> **What is asked**
Report each line of the listing below that contains the word "This", copying the line in full.

> **Data entries**
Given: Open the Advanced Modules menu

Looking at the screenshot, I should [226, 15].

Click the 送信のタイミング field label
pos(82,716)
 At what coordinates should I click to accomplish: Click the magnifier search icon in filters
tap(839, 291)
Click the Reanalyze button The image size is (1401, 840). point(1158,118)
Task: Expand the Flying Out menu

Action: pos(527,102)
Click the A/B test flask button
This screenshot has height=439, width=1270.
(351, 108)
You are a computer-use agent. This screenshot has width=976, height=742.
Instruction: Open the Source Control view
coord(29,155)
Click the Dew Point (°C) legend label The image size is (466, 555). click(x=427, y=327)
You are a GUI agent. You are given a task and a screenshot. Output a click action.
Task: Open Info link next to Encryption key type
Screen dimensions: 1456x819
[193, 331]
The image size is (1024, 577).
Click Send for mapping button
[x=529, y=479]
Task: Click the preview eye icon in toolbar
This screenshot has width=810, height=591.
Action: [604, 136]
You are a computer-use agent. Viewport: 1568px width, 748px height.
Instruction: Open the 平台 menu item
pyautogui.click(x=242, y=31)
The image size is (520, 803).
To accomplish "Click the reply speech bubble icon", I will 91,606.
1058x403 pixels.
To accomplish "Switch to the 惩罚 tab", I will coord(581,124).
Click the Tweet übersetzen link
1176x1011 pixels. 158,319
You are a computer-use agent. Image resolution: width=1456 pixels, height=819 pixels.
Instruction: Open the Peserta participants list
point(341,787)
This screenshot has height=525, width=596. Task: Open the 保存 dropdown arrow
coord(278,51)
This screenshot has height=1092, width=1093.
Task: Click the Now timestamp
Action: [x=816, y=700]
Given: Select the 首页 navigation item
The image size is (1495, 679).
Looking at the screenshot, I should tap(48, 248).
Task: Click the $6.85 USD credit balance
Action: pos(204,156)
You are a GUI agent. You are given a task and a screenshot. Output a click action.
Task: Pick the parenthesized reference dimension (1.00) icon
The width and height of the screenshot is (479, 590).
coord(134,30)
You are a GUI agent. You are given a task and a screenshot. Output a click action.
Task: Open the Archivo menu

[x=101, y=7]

> **Exercise response**
This screenshot has height=439, width=1270.
You are a computer-use agent. This screenshot has width=976, height=742.
This screenshot has width=810, height=591.
This screenshot has height=525, width=596. Task: Open the 保存 dropdown arrow
This screenshot has height=1092, width=1093.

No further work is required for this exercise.